Restoring contractility is the primary goal of therapy, as there is a problem with cardiac contractility in children experiencing cardiogenic shock. A primary intervention in cardiogenic shock is not fluid resuscitation, unlike with most other types of shock. First-line treatments often include medications that reduce afterload and support contractility. This means diuretics and vasodilators in normotensive persons, as both decrease intravascular volume. Inotropes support contractility. Peripheral vascular resistance is often decreased with milrinone. Fluid can be administered cautiously and slowly at 5 to 10 mL/kg over 10 to 20 minutes whenever additional volume is required. Persons with cardiogenic shock should be managed by a critical care specialist or a pediatric cardiologist.

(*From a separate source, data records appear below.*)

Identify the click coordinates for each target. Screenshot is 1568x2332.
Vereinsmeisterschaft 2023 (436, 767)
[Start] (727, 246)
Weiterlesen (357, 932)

Rapid and definitive care must be administered to causes of obstructive shock, as they are acutely life-threatening. Pericardial drainage is a requirement of cardiac tamponade. Needle decompression and subsequent placement of a chest tube (tube thoracotomy) is required by tension pneumothorax. Vascular abnormalities can be addressed by pediatric heart surgeons, and administering prostaglandin E1 analogs can result in ductus arteriosus into being induced to remain open. Trained personnel can administer anticoagulant agents and fibrinolytic, though pulmonary embolism care is mostly supportive. The scope of this handbook does not cover the management of these complex etiologies.